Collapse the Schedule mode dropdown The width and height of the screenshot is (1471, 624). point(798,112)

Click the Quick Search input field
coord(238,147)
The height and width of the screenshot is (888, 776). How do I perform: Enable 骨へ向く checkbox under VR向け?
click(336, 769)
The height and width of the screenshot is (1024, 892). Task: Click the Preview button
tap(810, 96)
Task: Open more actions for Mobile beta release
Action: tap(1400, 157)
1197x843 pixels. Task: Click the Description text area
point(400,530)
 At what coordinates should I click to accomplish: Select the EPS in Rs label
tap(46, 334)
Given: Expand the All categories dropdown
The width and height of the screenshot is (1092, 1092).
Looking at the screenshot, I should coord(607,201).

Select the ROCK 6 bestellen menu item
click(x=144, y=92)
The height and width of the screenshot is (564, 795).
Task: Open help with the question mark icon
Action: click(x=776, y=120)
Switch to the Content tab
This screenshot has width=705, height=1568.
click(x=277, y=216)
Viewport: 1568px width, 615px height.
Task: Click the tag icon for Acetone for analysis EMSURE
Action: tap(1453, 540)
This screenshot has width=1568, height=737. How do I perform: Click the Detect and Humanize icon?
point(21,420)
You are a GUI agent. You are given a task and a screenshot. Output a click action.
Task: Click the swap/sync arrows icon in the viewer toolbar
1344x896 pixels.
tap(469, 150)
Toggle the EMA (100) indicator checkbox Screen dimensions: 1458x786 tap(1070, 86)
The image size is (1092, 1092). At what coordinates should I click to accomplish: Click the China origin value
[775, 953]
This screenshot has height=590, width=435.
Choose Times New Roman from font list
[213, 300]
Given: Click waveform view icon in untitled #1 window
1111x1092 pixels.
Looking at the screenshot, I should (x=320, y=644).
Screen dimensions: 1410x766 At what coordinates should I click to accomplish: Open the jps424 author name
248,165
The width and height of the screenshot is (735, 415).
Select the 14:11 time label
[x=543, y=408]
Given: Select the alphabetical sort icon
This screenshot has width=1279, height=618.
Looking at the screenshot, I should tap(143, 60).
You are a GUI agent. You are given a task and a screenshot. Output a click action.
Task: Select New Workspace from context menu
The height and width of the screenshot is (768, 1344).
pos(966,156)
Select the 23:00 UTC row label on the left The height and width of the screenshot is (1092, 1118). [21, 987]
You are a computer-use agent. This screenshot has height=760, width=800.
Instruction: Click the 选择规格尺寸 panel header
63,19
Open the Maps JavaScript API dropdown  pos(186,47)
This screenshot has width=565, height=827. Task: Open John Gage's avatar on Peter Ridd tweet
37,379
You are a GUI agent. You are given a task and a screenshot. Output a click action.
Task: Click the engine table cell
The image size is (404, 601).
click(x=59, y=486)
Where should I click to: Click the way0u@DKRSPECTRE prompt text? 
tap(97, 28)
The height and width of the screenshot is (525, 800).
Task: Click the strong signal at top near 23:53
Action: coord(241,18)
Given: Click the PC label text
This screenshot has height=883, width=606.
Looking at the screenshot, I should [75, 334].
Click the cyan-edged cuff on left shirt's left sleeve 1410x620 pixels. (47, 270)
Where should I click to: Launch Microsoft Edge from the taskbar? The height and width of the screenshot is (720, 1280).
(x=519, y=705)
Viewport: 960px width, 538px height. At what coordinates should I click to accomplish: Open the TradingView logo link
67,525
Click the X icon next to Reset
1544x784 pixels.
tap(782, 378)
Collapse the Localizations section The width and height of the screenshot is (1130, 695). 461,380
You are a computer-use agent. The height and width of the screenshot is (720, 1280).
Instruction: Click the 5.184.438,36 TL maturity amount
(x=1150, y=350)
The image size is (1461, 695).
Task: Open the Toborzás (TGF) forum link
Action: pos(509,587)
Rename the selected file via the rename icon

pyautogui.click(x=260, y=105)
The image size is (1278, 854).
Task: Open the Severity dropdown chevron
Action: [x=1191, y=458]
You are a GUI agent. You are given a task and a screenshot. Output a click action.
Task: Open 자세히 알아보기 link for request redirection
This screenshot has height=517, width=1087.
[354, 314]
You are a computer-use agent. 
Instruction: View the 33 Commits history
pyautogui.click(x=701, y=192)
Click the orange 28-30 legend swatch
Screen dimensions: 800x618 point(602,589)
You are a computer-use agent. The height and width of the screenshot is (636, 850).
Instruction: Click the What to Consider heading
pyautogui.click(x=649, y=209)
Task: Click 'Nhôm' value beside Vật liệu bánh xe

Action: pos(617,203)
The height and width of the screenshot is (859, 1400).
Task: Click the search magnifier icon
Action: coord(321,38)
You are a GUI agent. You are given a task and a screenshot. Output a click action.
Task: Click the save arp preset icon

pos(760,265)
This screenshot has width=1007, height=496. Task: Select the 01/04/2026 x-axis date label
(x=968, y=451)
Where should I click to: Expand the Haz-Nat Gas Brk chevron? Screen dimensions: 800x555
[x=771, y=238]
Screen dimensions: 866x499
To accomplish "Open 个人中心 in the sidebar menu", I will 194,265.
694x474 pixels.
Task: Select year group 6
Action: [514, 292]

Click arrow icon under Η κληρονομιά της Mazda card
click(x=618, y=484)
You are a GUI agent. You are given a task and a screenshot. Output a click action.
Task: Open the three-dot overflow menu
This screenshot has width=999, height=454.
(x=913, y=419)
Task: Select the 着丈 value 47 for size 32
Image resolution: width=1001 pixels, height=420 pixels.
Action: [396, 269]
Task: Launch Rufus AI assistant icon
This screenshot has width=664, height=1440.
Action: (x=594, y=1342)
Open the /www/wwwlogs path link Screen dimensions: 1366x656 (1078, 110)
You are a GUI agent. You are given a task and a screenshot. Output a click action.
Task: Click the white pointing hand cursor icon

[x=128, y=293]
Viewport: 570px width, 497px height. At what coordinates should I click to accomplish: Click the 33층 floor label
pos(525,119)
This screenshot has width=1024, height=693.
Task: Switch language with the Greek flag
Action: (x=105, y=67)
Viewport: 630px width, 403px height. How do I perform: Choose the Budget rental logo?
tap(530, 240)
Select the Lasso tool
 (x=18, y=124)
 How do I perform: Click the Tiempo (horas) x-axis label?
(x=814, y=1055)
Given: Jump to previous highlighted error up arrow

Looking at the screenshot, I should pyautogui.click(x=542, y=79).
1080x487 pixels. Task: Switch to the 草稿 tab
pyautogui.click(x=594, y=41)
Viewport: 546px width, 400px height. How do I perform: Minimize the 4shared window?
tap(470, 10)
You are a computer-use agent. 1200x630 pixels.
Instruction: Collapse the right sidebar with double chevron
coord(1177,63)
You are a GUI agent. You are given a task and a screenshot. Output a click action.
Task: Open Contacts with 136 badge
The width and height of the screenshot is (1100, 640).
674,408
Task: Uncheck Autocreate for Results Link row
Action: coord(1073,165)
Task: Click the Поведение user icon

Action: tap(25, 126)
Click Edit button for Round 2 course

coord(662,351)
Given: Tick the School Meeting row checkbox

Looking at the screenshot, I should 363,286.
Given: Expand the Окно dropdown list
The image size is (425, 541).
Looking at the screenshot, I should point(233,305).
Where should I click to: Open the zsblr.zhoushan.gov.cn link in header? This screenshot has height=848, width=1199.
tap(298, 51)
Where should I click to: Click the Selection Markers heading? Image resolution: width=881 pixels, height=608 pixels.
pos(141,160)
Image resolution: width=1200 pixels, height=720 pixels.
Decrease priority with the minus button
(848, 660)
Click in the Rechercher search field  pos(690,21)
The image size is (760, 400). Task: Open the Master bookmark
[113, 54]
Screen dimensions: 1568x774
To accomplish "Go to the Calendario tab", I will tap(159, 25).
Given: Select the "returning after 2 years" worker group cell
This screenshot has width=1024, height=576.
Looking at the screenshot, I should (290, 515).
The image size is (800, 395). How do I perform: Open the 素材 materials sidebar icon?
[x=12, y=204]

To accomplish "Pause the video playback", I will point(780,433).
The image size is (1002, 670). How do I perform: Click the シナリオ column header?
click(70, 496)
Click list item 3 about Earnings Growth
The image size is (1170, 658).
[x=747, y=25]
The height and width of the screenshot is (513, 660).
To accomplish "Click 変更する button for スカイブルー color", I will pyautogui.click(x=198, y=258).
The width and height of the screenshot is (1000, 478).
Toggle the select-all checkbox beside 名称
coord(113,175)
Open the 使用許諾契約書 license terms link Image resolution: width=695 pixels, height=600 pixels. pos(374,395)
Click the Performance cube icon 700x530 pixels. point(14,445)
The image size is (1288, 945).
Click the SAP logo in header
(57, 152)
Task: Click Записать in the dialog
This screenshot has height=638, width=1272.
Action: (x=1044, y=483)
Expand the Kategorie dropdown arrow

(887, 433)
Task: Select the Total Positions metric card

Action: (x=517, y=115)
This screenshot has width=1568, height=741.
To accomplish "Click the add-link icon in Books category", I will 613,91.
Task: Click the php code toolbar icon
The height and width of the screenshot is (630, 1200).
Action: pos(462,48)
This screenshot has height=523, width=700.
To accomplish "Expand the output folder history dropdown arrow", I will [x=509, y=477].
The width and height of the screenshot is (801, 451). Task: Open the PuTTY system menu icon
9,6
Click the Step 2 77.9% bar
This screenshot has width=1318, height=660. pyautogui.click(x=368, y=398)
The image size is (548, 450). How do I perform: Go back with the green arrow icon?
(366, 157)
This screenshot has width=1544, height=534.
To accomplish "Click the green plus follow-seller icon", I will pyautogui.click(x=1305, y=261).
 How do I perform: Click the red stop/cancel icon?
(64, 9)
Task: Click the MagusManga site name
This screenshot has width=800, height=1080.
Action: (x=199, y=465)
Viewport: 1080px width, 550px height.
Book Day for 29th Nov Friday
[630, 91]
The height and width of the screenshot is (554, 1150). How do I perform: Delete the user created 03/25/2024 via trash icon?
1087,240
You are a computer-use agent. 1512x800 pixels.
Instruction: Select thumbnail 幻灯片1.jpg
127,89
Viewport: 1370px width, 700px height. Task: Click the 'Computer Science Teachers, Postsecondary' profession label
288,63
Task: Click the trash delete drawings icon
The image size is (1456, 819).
===
→ **WHAT YOU ARE ASKED TO DO**:
Copy every line from the data that includes the string "toolbar".

→ **SOLUTION**:
Task: Click the swap/sync arrows icon in the viewer toolbar
Task: Click the php code toolbar icon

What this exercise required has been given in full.